Amidst the raster-dominated landscape, a few notable heroes emerge. These projects distinguish themselves through their capacity to generate authentic vector fonts – or at minimum, vector-based drawings – marking them as particularly relevant to practical type design applications.
FontCycle (Yuan et al. 2021) leverages graph-based representation to extract style features from raster images and graph transformer networks to generate complete fonts from a few image samples. Although the graph-based representation seems to be a prospective approach to encoding spatial information of glyph shapes, the absence of original Bézier curve drawings is a limitation, which makes the system lag behind the other approaches.

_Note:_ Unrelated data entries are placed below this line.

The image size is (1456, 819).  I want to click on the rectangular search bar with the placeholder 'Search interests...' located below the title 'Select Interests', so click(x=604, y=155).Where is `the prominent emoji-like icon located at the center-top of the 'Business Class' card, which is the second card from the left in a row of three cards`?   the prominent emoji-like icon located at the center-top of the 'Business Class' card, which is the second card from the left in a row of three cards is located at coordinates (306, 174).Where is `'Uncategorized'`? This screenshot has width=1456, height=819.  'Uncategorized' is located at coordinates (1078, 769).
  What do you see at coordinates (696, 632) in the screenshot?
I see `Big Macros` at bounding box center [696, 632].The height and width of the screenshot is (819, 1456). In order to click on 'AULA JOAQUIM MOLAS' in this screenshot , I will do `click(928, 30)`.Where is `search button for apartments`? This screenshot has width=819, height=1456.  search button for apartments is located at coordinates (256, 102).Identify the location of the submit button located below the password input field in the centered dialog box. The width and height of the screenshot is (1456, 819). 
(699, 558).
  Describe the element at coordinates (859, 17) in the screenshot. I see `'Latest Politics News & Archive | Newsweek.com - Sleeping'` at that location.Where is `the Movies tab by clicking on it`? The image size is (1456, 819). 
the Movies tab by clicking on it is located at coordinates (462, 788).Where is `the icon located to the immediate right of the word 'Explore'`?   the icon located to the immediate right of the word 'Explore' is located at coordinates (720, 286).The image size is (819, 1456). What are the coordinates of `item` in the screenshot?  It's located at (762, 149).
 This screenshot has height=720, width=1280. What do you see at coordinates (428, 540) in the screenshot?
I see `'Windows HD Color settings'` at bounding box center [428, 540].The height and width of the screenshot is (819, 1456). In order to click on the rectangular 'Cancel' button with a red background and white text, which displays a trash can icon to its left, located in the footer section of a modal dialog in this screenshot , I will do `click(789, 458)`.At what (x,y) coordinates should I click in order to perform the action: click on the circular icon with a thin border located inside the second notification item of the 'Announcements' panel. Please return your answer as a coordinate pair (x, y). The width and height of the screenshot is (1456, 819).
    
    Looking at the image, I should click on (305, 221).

DeepVecFont (Yizhi Wang and Lian 2021) works with dual-modality representation that efficiently exploits advances of raster image modality domain and vector outlines suitable for type design. These features make DeepVecFont a hot candidate for font type designers, helping them complete their fonts from initially provided few glyphs.
VecFontSDF (Xia, Xiong, and Lian 2023) calculates quadratic Bézier curves from raster image input by exploiting the signed distance function. Similarly to FontCycle (Yuan et al. 2021), the VecFontSDF (Xia, Xiong, and Lian 2023) system drawback from the industry implementation is that it lacks real vector drawing inputs.
DeepVecFont-v2 (Yuqing Wang et al. 2023) as a descendant of capable DeepVecFont (Yizhi Wang and Lian 2021) improved the limitation of sequential encoding of a variable number of drawing commands by introducing transformers instead of original LSTM. The system is capable of exceptional results, which makes it a good candidate for font completion of complex fonts.
DualVector (Y.-T. Liu et al. 2023), similar to DeepVecFont (Yizhi Wang and Lian 2021) and DeepVecFont-v2 (Yuqing Wang et al. 2023), leverages both raster and sequential encoding. However, the input uses solely raster images of glyphs, which is again unfortunate, as original drawings aren’t used.
VecFusion (Thamizharasan et al. 2023) leverages recent advances in diffusion models to encode raster images and control point fields. However, the loss of vector drawings as input is again drawn back from use in the type design industry.
These rare heroes, including the aforementioned parametric approach (Suveeranont and Igarashi 2010), present intriguing possibilities for type design practice. While their capabilities vary, each system’s approach to font completion suggests potential pathways for integrating machine learning into professional workflows.